Git is a revolution, especially when combined with github. In the last year or two, the github/git combination has become a key tool for organizing teams, and building processes like C4 and PC3 that are (as far as I know) the first reusable contracts of their kind.

Here is a section of PC3 that will shock some people:

  • The project SHALL have one branch ("master") that always holds the latest in-progress version and SHOULD always build.
  • The project SHALL NOT use topic branches for any reason. Personal forks MAY use topic branches.
  • To make a stable release someone SHALL fork the repository by copying it and thus become maintainer of this repository.

To be clear, it's public branches in shared repositories that I'm talking about. Using branches for private work, e.g. to work on different issues, appears to work just fine.

The PC3 text is not accidental. This section came from trial-and-error, mainly in the ZeroMQ community. Originally, when Martin Sustrik and I (the pragmatic core developers) started using forks instead of branches for ZeroMQ's stable versions, many people reacted with shock and horror. Today, people have less emotional response. Tomorrow, I think it'll be clear that branches were, in fact, an entirely wrong approach inherited from the days of Subversion and monolithic repositories.

More profoundly, the branches vs. forks argument is really a wider design vs. evolve argument about how to make software optimally (both PC3 and C4 fully embrace the "evolve" approach). I may address that wider argument in a future article.

To make my argument here, I'll look at a number of criteria, and compare branches and forks in each one.

Complexity

The simpler, the better.

There is no inherent reason branches are more complex than forks. However, git-flow uses five types of branch, whereas PC3 uses two types of fork (development, and stable) and one branch (master). Circumstantial evidence is that branches lead to more complexity than forks. For naive users, it is definitely easier to learn to work with many repositories and no branches.

Learning Curve

The smoother the learning curve, the better.

Evidence definitely shows that learning to use git branches is complex. For some people this is OK. For most developers, every cycle spent learning git is a cycle lost on more productive things. I've been told several times, by different people, that I do not like branches because I "never properly learned git". That is fair but it is a criticism of the tool, not the human.

Cost of Failure

The lower the cost of failure, the better.

Branches demand more perfection from developers since mistakes potentially affect others. This raises the cost of failure. Forks make failure extremely cheap since nothing that happens in a fork can affect others not using that fork.

Upfront Coordination

The less need for upfront coordination, the better.

You can do a hostile fork. You cannot do a hostile branch. Branches depend on upfront coordination, which is expensive and fragile. One person can veto the desires of a whole group. In the ZeroMQ community for example we were unable to agree on a git branching model for a year. We solved that by using forking instead. The problem went away.

Scalability

The more you can scale a project, the better.

The strong assumption in all branch strategies is that the repository is the project. But there is a limit to how many people you can get in agreement to work together in one repository.

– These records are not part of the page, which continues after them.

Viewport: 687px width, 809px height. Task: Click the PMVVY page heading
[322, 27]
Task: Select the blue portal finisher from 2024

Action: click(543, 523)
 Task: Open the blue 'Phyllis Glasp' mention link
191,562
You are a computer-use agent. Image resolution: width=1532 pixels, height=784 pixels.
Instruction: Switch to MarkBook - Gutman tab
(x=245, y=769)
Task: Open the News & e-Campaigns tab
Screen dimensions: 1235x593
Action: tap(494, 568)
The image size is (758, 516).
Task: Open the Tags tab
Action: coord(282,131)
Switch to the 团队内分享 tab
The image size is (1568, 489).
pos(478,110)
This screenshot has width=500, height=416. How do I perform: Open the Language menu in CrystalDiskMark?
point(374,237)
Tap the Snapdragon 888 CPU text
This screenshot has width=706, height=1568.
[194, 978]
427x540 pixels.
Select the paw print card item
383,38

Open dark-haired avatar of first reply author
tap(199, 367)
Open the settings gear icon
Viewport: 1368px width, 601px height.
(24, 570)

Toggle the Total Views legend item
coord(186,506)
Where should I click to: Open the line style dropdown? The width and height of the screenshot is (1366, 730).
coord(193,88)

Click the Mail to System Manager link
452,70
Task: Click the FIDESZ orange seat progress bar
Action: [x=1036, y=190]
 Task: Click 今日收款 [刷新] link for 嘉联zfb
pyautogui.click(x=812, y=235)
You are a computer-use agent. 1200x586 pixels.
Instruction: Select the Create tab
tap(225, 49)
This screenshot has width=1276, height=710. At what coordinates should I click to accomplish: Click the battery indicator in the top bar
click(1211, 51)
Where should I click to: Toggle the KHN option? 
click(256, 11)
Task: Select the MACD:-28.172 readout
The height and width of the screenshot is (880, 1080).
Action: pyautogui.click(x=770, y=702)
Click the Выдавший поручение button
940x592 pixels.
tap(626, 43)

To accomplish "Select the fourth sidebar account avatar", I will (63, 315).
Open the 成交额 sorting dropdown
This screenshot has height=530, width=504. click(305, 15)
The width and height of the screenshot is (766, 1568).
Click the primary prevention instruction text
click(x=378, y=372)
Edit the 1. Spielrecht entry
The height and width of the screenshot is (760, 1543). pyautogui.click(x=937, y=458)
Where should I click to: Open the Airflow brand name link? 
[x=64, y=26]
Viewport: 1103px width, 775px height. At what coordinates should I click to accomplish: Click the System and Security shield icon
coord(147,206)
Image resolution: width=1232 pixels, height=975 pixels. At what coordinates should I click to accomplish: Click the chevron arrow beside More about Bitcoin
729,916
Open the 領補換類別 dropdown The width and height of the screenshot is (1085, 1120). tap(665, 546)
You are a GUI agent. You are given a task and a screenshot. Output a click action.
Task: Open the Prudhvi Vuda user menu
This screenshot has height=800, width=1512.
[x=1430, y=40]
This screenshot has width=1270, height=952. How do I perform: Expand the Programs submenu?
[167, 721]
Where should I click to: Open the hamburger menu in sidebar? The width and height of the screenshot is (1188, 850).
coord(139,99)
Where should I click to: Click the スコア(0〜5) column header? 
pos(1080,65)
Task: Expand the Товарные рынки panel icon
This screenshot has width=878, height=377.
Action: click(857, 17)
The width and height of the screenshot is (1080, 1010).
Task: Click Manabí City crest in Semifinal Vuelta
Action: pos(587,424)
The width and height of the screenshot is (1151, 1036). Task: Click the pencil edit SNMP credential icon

As I explained, the cost of upfront coordination can become fatal. A more realistic project scales by allowing anyone to start their own repositories, and ensuring these can work together. A project like ZeroMQ has dozens of repositories. Forking looks more scalable than branching.

Surprise and Expectations

The less surprising, the better.

People expect branches and find forks to be uncommon and thus confusing. This is the one aspect where branches win. However, it's also a reason for sticking to FORTRAN and COBOL. We do not refuse innovation just because it's surprising.

Economics of Participation

The more tangible the rewards, the better.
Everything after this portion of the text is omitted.